Ein einziges Mal konnte Schulz Merkel überraschen, als er die Tür zum türkischen EU-Beitritt mit einem lauten Krachen zuschlug
Phasenweise schien der Herausforderer der Kanzlerin gar applaudieren zu wollen. Wenn das heftige Kopfnicken des SPD-Vorsitzenden gerade nicht von den Kameras eingefangen wurde, fiel Schulz seiner Mitstreiterin belobigend ins Wort, um ihr Respekt zu zollen und sie seiner Zustimmung zu versichern. Ein einziges Mal konnte Schulz Merkel überraschen: Wie aus dem Nichts verkehrte er seine bisherige Position ins Gegenteil und schlug die Tür zum türkischen EU-Beitritt mit einem lauten Krachen zu.
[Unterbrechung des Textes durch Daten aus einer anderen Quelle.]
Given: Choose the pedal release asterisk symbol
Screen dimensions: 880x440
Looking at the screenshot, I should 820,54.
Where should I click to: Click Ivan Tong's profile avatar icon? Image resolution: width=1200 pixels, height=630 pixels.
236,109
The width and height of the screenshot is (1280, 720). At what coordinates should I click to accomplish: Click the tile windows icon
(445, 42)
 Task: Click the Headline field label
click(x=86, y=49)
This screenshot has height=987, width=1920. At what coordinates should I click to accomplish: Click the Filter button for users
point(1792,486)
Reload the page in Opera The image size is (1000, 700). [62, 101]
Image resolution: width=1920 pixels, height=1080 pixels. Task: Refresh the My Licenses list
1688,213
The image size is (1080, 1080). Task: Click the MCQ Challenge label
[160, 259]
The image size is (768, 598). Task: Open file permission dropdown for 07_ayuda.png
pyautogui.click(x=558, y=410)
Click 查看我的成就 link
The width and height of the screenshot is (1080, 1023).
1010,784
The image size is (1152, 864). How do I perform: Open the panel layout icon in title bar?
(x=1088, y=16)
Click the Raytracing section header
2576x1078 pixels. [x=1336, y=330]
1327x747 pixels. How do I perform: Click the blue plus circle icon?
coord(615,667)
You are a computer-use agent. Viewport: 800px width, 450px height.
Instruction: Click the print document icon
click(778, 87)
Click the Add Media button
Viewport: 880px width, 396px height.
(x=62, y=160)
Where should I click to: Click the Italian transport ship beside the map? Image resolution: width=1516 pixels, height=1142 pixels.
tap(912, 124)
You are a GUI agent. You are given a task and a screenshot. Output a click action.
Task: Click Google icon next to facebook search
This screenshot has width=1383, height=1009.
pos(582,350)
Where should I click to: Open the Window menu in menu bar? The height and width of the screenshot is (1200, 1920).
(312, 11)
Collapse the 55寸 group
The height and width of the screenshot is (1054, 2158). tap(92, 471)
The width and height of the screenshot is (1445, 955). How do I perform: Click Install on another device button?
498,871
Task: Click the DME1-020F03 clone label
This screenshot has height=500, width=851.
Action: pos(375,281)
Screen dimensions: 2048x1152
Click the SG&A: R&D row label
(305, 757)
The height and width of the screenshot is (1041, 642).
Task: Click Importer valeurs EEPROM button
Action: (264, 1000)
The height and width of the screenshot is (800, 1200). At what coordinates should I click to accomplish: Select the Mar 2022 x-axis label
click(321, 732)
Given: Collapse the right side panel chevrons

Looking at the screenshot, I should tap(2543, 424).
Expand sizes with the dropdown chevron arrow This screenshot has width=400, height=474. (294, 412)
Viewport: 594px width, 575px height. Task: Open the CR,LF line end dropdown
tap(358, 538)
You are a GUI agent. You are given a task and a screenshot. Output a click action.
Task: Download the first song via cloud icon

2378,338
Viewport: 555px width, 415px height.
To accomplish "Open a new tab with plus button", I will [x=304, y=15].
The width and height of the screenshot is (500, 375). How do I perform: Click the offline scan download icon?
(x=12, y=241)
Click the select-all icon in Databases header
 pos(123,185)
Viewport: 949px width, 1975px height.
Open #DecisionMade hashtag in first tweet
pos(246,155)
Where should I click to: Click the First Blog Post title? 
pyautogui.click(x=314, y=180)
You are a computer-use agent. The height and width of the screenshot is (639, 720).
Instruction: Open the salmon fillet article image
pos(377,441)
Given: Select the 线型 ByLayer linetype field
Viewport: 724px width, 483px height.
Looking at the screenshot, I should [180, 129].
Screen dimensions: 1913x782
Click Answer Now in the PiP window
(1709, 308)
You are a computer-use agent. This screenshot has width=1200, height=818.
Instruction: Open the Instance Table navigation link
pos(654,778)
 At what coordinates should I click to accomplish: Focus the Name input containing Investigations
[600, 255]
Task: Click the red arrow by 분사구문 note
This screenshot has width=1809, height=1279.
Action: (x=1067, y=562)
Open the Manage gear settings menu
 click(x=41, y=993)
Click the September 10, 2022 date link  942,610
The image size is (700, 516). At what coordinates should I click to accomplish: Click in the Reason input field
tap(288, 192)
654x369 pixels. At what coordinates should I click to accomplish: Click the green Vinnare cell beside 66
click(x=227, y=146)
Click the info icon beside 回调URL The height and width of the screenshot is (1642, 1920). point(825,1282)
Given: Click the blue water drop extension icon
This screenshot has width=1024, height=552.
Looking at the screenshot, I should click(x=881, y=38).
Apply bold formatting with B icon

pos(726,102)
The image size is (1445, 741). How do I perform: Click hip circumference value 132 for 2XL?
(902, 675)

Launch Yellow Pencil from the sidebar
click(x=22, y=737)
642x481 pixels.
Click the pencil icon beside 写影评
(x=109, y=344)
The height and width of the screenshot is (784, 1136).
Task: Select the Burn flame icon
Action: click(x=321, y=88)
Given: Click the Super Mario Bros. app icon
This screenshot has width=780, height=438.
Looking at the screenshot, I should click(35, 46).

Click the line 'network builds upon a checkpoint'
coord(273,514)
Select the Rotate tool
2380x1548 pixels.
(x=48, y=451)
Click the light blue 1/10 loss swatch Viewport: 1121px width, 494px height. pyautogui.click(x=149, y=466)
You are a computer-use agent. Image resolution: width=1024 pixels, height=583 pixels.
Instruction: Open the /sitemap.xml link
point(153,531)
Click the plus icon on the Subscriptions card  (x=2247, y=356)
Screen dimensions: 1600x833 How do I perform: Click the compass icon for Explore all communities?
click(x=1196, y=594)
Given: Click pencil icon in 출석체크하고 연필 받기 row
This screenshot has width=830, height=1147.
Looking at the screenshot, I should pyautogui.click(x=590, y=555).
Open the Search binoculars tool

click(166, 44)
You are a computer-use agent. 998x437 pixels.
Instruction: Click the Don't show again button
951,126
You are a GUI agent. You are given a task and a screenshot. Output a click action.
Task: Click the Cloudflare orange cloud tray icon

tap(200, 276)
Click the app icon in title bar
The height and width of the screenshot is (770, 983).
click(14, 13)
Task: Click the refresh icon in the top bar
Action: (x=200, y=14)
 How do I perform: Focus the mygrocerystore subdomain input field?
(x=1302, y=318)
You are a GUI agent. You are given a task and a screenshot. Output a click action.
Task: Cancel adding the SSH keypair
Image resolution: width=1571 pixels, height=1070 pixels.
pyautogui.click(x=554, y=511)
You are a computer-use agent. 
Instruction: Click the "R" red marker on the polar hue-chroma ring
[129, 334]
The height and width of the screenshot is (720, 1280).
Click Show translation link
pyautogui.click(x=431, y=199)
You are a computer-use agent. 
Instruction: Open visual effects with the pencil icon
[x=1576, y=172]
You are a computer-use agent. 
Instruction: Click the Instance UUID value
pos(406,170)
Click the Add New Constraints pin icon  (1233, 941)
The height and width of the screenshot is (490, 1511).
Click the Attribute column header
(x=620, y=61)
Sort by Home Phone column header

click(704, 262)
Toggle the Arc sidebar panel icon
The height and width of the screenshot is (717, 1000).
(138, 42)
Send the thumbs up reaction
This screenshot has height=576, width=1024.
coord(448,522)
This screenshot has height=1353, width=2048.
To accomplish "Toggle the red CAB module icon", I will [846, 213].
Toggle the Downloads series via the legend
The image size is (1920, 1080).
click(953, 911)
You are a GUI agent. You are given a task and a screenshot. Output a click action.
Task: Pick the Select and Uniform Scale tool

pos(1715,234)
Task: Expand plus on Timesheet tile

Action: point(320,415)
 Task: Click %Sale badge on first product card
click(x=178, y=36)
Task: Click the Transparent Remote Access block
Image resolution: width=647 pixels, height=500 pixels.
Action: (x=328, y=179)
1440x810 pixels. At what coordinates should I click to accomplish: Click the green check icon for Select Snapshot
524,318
Für einen kurzen Moment konnte man erahnen, welches Potential in einem solchen Abend hätte stecken können. Merkel, die sich so gerne um eindeutige Antworten drückt, sah sich plötzlich genötigt, den Überbietungswettkampf anzunehmen – und fühlte sich sichtlich unwohl angesichts der erzwungenen Festlegung. Ein fast nicht mehr vermutetes Highlight in einem ansonsten belanglosen Plauderründchen. Und noch eine andere Überraschung gab es: Verstehen sich die Moderatoren normalerweise als artige Stichwortgeber, übten sie erstmals seit langer Zeit den Beruf des Journalisten wieder aus. Kritisch und beharrlich fühlten sie den politischen Zwillingen auf den Zahn, freilich ohne etwas zu bewirken, weil die beiden sich fast immer einig waren. Nicht die Berufspolitiker, sondern die vier Befrager schienen den Abend nutzen zu wollen, um Punkte beim Publikum zu sammeln. Die Zuschauer sahen am Ende Merkel klar vorne. Ein verwandelter Elfmeter ohne Torwart – es war alles so schrecklich vohersehbar.